[Tasks to complete]:
1. From the commentary on Democratic support among Black and Hispanic voters, repeat everything from "Secondly, Barack Obama" down to "way they think.".
2. Answer these questions using the commentary on Democratic support among Black and Hispanic voters:
(a) Where did Barack Obama speak?
(b) By what percentage is Harris running behind Biden's 2020 pre-election polls?
(c) What does the gender gap in this election look set to be?
3. Write the next part of the commentary on Democratic support among Black and Hispanic voters, picking up after its final sentence.

[Document section]:

Secondly, Barack Obama spoke at a Harris campaign office in Pittsburgh and chided black voters for not enthusiastically supporting Harris. Specifically, he criticized black men, saying that the lack of enthusiasm “seems to be more pronounced with the brothers”. He went on: “Part of it makes me think — and I'm speaking to men directly — part of it makes me think that, well, you just aren't feeling the idea of having a woman as president, and you're coming up with other alternatives and other reasons for that.”
Each incident in its own way illustrates the concern that is rippling through the Democratic Party as polls show African-American and Hispanic voters plan to back the party at lower rates than in 2020, a factor which could tip the election to Donald Trump. And each also illustrates why Democrats may find it hard to turn things around unless they change the way they think.
It’s worth noting first that it’s not clear how accurate these polls actually are. Pre-election polls have a record of understating African-American support for Democrats. If you compare the current polls to Biden’s pre-election polls from 2020 rather than the actual result, Harris is only running 5% behind - which is within the margin of error. (A much bally-hoed decline in African-American support for Democrats from 2016 to 2020 was similarly within the margin of error, meaning we don’t know if it was even real). The shift among Hispanics is larger and seems more real, but it’s exact extent is unclear. Either way, if there is a drop-off, it seems to have a lot to do with men. The gender gap in this election looks set to be the largest on record and the polls show mainly male members of these groups switching their support to the GOP.

[Source excerpt]:
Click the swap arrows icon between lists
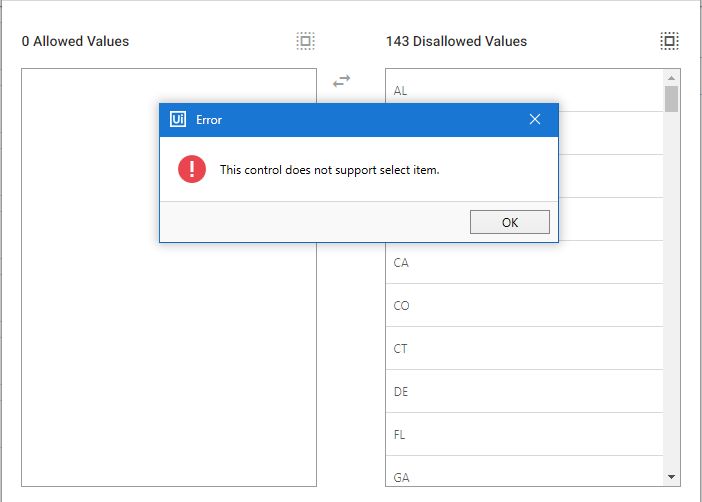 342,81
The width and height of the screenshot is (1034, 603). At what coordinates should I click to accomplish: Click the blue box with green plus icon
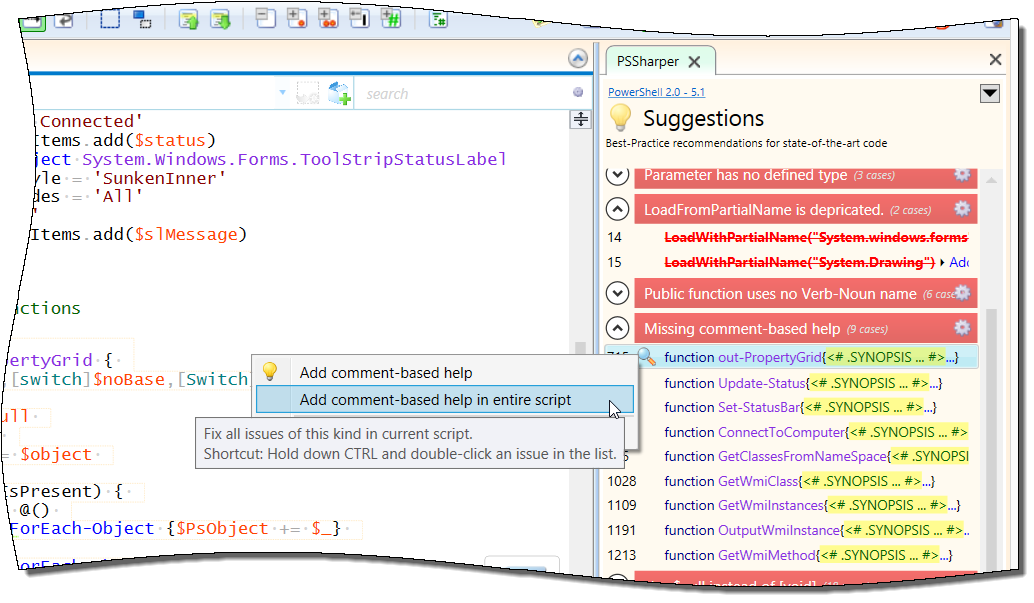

[Answer list]:
1.
Secondly, Barack Obama spoke at a Harris campaign office in Pittsburgh and chided black voters for not enthusiastically supporting Harris. Specifically, he criticized black men, saying that the lack of enthusiasm “seems to be more pronounced with the brothers”. He went on: “Part of it makes me think — and I'm speaking to men directly — part of it makes me think that, well, you just aren't feeling the idea of having a woman as president, and you're coming up with other alternatives and other reasons for that.”
Each incident in its own way illustrates the concern that is rippling through the Democratic Party as polls show African-American and Hispanic voters plan to back the party at lower rates than in 2020, a factor which could tip the election to Donald Trump. And each also illustrates why Democrats may find it hard to turn things around unless they change the way they think.

2.
(a) At a Harris campaign office in Pittsburgh.
(b) 5%.
(c) The largest on record.

3.
If we assume this is actually happening, to some extent at least - and it looks like the Harris campaign does - then the million-dollar question is why. White liberals often react with shock and disbelief upon learning that Trump is improving his position with non-white voters. That’s understandable, because Trump is a racist. But I think this reaction often reflects a simplistic understanding of how race and racism operate in the real world.
In surveys and interviews with these voters, the situation looks more nuanced. They may not be well informed about Trump’s racism, or may not think it applies to them. They may view Trump’s racism as just par for the course in the white political establishment rather than some unusual characteristic. They may not care about abstract ideas about race and instead favor the candidate who they think will best help them with bread-and-butter concerns. They may have culturally and socially conservative views and see Trump as more in line with those than a Democratic Party whose tone is often set by white liberals (who frequently have more liberal views on racial issues than minority groups themselves do). They may even have internalized some racist assumptions themselves, as generations of black writers from W.E.B. Du Bois to Ta-Nehisi Coates have emphasized.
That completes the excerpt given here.